The first step in strategic empathy involves a cold assessment of constraints. We look first not at what the other side might want to do but at what it is able to do based on context. Capabilities are not constraints. Capabilities are what enable us to achieve our wants, but constraints are what render those capabilities useless. The worst strategic empaths think about capabilities in mainly military terms. They count missiles and tanks, factor in firepower, and dissect strategic doctrine for clues to enemy intentions. If China today builds an aircraft carrier, it must be planning to challenge America on the high seas . . . or so the thinking goes. But military capabilities, just like intentions, are often constrained by nonmilitary factors, such as financial, political, organizational, environmental, or cultural impediments to action. Even something as ineffable as the Zeitgeist can be a powerful constraint, as Egyptian President Hosni Mubarak and Libyan leader Muammar Gaddafi recently discovered, much to their regret. The best strategic empaths seek out the less obvious, underlying constraints on their enemy’s behavior as well as their own.

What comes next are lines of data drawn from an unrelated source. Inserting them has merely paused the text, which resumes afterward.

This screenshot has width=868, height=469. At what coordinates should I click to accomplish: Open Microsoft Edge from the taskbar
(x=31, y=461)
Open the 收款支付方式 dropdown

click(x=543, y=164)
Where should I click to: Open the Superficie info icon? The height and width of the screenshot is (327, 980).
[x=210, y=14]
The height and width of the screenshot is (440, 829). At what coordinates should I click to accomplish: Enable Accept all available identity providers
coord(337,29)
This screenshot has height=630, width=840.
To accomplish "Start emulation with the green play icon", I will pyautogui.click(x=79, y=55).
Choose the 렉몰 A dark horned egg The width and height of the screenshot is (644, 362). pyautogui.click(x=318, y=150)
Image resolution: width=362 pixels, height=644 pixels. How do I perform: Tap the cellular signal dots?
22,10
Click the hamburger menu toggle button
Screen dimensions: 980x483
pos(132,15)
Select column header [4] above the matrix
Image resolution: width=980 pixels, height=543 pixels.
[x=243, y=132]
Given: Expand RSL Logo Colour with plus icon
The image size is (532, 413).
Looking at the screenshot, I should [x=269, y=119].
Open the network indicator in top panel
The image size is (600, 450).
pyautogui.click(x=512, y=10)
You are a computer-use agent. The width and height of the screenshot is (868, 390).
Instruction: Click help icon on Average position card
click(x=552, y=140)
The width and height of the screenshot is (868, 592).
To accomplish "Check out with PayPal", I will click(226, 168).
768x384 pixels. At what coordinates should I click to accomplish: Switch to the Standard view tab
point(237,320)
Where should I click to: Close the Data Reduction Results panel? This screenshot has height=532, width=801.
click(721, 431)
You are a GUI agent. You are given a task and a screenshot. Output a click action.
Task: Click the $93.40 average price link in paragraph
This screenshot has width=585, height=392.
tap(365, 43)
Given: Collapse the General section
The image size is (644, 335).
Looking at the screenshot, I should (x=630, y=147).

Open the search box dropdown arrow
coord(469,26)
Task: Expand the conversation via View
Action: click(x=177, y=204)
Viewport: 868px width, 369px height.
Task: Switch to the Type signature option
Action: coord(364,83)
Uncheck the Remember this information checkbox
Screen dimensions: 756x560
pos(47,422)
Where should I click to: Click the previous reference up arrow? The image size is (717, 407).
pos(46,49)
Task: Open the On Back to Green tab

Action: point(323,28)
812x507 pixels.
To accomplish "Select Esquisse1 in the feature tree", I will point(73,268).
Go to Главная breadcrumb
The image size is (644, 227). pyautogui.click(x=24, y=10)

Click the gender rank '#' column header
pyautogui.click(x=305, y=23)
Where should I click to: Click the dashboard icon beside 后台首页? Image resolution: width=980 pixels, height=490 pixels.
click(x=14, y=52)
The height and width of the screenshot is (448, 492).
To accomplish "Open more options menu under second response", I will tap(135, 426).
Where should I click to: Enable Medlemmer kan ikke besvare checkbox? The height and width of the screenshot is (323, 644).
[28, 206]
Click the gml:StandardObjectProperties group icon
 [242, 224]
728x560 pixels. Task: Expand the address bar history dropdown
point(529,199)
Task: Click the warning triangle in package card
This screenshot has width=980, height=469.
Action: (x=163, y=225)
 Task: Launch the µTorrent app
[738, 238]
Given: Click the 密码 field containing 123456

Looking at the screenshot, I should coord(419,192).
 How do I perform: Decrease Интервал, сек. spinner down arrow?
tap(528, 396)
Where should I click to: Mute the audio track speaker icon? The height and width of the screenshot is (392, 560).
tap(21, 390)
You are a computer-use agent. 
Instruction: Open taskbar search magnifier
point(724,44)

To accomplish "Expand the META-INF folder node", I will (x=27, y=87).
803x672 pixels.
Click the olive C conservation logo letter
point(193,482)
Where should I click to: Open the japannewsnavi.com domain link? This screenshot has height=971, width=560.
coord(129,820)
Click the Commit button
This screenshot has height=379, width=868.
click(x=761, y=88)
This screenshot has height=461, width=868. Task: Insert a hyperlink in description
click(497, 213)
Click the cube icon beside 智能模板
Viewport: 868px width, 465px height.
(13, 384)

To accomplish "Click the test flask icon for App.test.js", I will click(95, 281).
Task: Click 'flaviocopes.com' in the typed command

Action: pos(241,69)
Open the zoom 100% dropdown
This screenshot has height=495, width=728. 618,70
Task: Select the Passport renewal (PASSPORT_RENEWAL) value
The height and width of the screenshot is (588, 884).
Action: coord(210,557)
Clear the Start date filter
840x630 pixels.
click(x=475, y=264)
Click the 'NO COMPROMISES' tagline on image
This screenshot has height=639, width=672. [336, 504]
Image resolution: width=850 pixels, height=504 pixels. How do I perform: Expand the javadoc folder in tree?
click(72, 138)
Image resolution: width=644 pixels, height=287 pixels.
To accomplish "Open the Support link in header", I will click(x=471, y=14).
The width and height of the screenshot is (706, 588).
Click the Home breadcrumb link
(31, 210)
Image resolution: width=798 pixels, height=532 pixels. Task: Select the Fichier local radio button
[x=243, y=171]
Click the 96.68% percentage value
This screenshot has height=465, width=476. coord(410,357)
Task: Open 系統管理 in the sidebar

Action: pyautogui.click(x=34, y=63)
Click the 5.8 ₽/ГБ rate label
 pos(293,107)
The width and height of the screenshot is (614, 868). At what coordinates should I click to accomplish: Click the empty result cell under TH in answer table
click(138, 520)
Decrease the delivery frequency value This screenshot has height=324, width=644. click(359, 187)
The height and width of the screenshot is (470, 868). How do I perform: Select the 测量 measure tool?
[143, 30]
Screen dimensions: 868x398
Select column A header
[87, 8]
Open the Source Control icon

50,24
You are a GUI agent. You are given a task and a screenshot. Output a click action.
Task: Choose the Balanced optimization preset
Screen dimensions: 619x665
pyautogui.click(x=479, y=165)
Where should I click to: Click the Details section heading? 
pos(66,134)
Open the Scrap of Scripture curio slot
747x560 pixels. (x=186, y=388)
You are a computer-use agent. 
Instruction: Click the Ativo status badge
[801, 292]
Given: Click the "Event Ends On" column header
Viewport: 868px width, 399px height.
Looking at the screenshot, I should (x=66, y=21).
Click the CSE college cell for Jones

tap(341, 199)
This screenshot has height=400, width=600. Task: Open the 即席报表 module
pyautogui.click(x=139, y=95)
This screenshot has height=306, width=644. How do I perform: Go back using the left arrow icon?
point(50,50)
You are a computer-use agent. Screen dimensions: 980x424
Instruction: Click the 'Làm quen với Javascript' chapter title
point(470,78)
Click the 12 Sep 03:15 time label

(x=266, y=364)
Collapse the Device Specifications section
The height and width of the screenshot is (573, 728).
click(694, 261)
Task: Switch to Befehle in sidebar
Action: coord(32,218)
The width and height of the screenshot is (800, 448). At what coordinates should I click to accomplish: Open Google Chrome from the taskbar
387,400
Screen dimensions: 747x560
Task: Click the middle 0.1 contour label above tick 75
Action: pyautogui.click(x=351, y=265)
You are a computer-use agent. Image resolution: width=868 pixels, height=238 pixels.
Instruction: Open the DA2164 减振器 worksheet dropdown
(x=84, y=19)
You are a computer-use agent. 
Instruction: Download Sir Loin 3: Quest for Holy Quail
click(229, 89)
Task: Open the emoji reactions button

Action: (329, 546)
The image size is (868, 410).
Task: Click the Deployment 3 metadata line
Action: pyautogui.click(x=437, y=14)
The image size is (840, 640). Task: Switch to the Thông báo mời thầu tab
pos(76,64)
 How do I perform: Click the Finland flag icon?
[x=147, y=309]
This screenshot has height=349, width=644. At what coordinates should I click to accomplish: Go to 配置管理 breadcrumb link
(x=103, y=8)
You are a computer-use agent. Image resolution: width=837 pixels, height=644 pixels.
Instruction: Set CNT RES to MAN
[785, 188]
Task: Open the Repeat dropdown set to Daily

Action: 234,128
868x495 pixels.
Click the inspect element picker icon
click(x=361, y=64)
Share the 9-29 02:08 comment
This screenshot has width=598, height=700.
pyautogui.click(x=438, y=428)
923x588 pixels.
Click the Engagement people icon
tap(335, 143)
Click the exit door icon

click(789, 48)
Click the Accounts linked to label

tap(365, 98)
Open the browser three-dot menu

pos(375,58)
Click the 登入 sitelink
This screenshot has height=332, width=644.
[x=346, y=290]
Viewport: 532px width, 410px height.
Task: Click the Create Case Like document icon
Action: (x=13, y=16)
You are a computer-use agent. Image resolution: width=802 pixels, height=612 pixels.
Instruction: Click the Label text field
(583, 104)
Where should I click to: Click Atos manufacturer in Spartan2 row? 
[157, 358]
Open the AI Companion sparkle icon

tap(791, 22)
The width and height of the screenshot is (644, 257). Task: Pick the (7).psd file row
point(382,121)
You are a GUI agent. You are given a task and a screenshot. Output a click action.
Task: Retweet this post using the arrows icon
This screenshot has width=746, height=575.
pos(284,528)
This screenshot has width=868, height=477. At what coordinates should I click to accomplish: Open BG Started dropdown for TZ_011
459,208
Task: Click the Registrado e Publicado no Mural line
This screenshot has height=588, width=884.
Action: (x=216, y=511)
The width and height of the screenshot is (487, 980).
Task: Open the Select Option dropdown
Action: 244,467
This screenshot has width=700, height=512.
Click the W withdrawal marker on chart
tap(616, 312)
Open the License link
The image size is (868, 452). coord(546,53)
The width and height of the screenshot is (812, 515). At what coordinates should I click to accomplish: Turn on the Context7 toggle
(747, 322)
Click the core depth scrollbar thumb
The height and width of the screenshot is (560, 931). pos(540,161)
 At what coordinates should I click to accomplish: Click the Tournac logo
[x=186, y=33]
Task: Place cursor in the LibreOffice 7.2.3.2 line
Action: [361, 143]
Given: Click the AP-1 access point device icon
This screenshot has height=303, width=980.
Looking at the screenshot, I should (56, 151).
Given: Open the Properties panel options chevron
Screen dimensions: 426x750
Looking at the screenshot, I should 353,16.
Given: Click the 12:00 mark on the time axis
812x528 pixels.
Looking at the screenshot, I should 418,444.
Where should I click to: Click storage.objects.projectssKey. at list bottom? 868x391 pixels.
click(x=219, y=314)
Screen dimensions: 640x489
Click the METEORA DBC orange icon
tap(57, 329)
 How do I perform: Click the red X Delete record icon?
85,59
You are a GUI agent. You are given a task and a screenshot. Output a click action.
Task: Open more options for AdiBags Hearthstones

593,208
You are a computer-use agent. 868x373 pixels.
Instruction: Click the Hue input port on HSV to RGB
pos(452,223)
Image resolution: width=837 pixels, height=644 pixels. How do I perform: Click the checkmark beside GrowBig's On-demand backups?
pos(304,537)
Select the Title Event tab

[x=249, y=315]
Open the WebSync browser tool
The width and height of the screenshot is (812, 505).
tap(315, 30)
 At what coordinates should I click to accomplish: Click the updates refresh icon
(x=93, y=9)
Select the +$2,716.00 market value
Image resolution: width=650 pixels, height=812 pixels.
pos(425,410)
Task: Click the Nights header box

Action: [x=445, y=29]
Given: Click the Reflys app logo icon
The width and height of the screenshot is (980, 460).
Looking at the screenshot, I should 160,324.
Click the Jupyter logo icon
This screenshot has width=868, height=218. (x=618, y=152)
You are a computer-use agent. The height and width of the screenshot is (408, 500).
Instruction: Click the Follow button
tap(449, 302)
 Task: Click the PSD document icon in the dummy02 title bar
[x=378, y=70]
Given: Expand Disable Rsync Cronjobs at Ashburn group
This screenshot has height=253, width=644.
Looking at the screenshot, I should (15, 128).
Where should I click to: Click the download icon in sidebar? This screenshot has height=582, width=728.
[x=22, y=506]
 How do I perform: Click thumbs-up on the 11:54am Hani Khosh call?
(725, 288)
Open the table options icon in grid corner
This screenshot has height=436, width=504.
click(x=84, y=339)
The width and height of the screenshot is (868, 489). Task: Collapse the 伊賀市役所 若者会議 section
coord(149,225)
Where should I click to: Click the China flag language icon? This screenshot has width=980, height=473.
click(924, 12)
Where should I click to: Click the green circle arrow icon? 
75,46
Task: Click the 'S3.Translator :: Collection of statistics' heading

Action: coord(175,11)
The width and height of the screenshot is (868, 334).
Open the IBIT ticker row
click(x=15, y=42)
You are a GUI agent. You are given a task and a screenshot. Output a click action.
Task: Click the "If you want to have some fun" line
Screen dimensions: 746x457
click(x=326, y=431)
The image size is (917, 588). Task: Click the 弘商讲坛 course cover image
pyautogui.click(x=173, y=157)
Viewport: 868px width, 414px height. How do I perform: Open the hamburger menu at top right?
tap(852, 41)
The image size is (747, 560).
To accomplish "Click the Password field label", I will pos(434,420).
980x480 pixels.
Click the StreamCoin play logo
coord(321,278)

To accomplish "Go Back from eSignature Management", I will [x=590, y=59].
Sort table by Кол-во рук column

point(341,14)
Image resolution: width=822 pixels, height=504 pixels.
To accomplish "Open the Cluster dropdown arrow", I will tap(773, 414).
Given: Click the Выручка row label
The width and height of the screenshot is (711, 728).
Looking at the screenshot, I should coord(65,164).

Once the underlying constraints are grasped and it is clear that the enemy actually has room to maneuver, strategic empaths then turn to exploring the enemy’s key drivers. (In reality, of course, most leaders cannot set the order in which they assess these factors. Typically that analysis occurs in tandem or in whichever order circumstances allow.) If intentions are the things we want to do, drivers are what shape those wants. We can be driven by an ideological worldview, such as communist, capitalist, or racialist dogma. We can be driven by psychological makeups, with all the myriad complexes and schema they entail. Or we could be driven by religious and cultural imperatives: to conquer the infidels, to convert the heathens, or to Russify, Francofy, or democratize the Other. Political scientists have produced a vast literature on enemy intentions. Each scholar offers an ever more nuanced explication of how states signal their intentions and how other states perceive them. Yet intentions are best anticipated, and strategic empathy is best achieved, when the underlying drivers are clearly understood.
International relations has a long tradition of scholarship on recognizing enemy intentions. As this discipline is frequently concerned with how states manage threats in foreign affairs, it has developed numerous studies dealing specifically with the failure to predict correctly. More often than not, states are caught off-guard when prior trends are broken. Blame then falls first upon the spies. A body of literature on intelligence failures has recently cropped up. These studies deal in part with assessing enemy intentions, but they are largely America-centric, spurred by the failures to predict the 9/11 attacks and to correctly estimate the presence of Iraq’s alleged weapons of mass destruction. These works include Richard Betts’s Enemies of Intelligence,19 Robert Jervis’s Why Intelligence Fails,20 and Joshua Rovner’s Fixing the Facts.21 One work focused primarily on assessing military threats is Daryl Press’s Calculating Credibility, in which the author argues, unconvincingly in my view, that leaders do not concern themselves with an enemy’s past behavior when determining the extent of that enemy’s likely threat.22 A more recent study of assessing enemy intentions that expands its scope to cover statecraft as well as intelligence agencies is the doctoral dissertation and now book by Keren Yarhi-Milo, Knowing the Adversary.23 That author concludes: “Decision-makers’ own explicit or implicit theories or beliefs about how the world operates and their expectations significantly affect both the selection and interpretation of signals.”24 In other words, our beliefs affect how we think.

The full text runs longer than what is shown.